Segment Routing (SR) is a new paradigm of source routing driven by the IGPs and centered on inserting a list of instructions called segments into each packet. SR forwarding can be instantiated by MPLS or IPv6.

OSPF as an IGP propagates the segment information and may either use it internally (for example, to compute Fast Rerouting repair paths) or hand over the segment information to other clients within the router (for example, TE).

To provide a base SR functionality, OSPF interacts with several components:

  • Segment Routing Application—It handles IGP and instance-independent global commands as well as manages global resources used by the SR such as, block of static MPLS labels available for SR Node SID MPLS instantiation).
  • MPLS Forwarding Infrastructure (MFI)—Supports MPLS forwarding table.
  • RIBv4—Supports the IPv4 routing table

Restrictions for Using Segment Routing with OSPF

  • Segment routing must be configured at the router level before enabling it at the OSPF instance.
  • OSPF instance must successfully register itself with both, Segment Routing Application and MFI and retrieve resources that are necessary for operation, such as SRGB range, dynamically-assigned MPLS labels for Adjacency SIDs, and so on.
  • If more than one SR router in the network advertises SID for the same prefix, then the SID values and flags must match.
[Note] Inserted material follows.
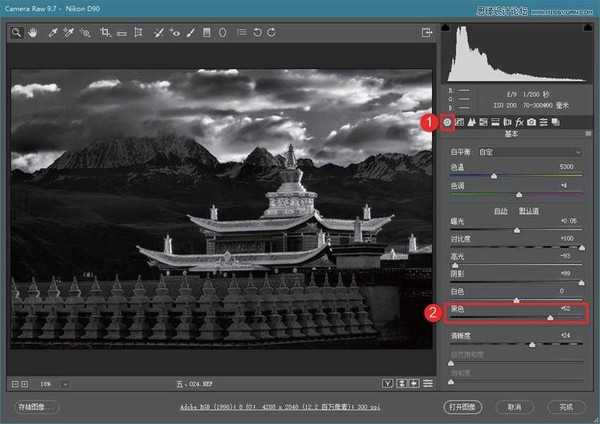600x424 pixels.
Task: Select the Crop tool
Action: click(105, 33)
If conflicting attributes are found when calculating the SID for the prefix, then all SIDs for the prefix are ignored.
  • Network type point-to-point and Point-to-Multipoint (P2MP) non broadcast are supported.

Enabling Segment Routing for OSPF

You can enable segment routing for IGPs under the router configuration sub mode, through commands. However, IGP segment routing are enabled only after the global SR is configured.
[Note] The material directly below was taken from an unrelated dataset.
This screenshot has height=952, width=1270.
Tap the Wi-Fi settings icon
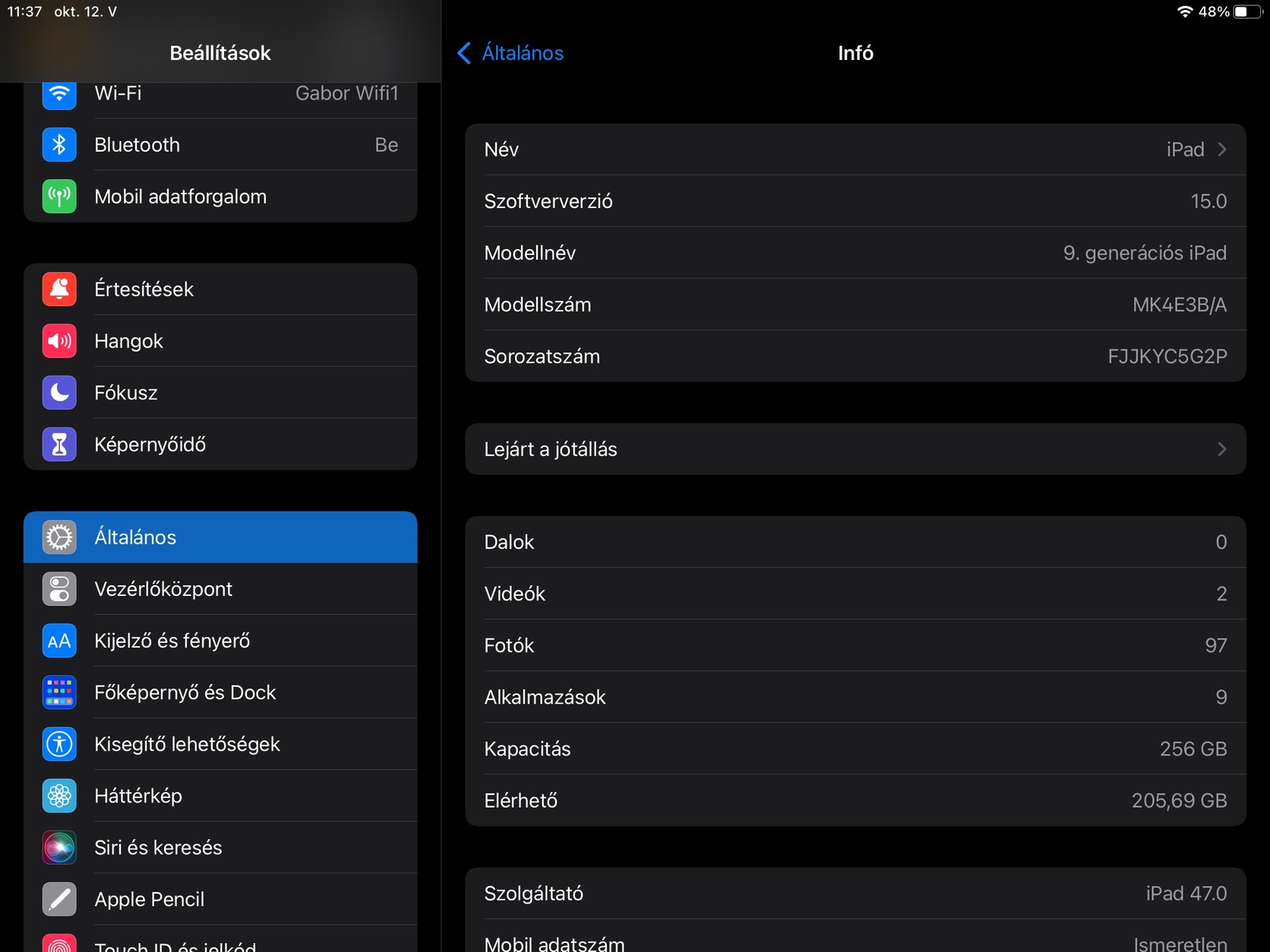(59, 94)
SR functionality configurable globally, that is outside the context of any particular IGP instance, include:

  • Global enabling SR on the router.
  • Specifying the range of MPLS label values to be used to instantiate SR SIDs into MPLS dataplane (SRGB block)
  • Associating SID index with local prefix

Configuring SR on an OSPF Instance

After SR is enabled globally on the router, it must be enabled in those OSPF instances that need to run SR.

segment-routing [area N ] {mpls | disable }

This command is accepted only if SR is already enabled globally. If the area keyword is specified then SR is enabled in that area only, otherwise it is enabled in all areas attached to this OSPF instance. The keyword disable can be specified only when the area keyword is also present.
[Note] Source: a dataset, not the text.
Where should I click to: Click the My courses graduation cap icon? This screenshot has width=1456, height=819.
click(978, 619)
Enabling this command causes OSPF to originate RI LSA, Extended Prefix and Extended Link LSAs. It enables MPLS on all interfaces in area(s) enabled for SR and programs SR MPLS labels for forwarding.

Enabling Advertisement of Mapping Server Prefix Ranges

Global SR configuration may contain prefix-to-SID mapping entries for prefixes that are not local to the router. Each of these entries specify the range of prefixes. Remote mapping entries can be used to find SIDs for prefixes connected to routers that do not supporting SR and hence, are not capable of advertising SIDs themselves. This is part of SR-LDP inter-working functionality.

OSPF learns the ranges configured in the global SR configuration through the SR application and advertises them in the Extended Prefix Range TLVs.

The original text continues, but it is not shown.